*** Task data ***

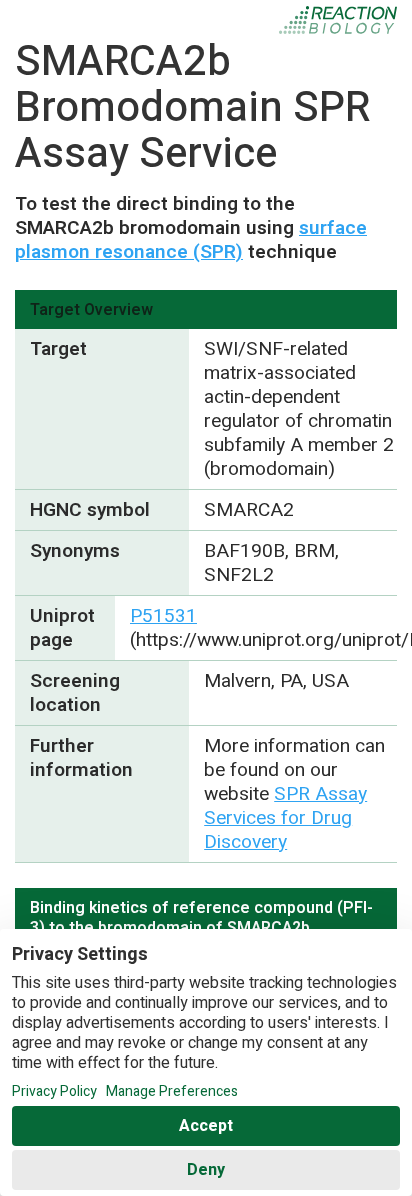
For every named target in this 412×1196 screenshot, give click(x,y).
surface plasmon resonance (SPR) (191, 240)
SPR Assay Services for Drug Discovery (285, 818)
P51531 (163, 616)
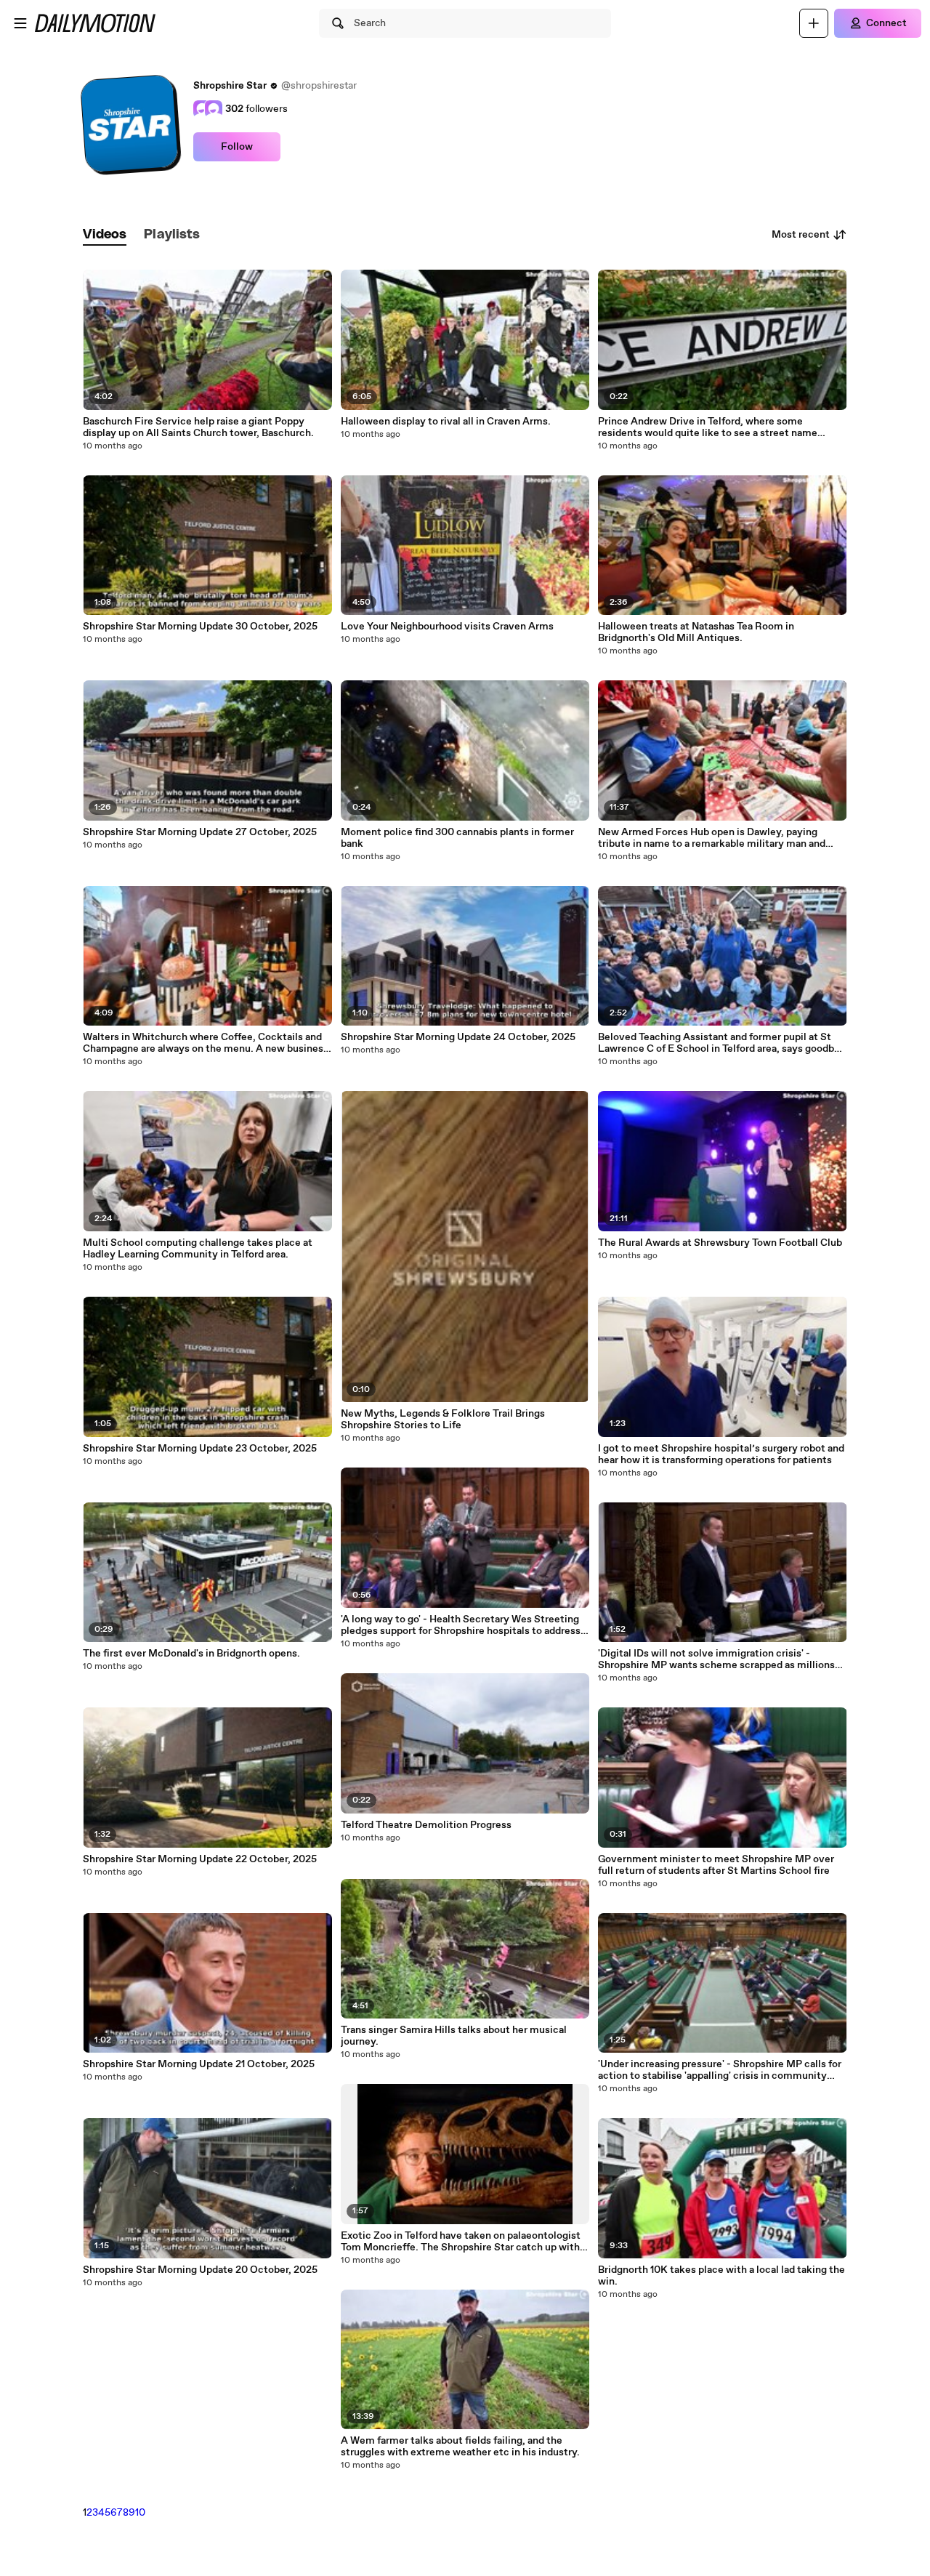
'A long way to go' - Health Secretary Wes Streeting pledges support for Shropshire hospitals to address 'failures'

*** End of Task data ***

■ **Brief**
Where a picture appears in the data, omit it; restate the rest word for word.

■ **Response area**
For every named target in this 412×1196 screenshot, give click(x,y).
surface plasmon resonance (SPR) (191, 240)
SPR Assay Services for Drug Discovery (285, 818)
P51531 (163, 616)
'A long way to go' - Health Secretary Wes Streeting pledges support for Shropshire hospitals to address 'failures'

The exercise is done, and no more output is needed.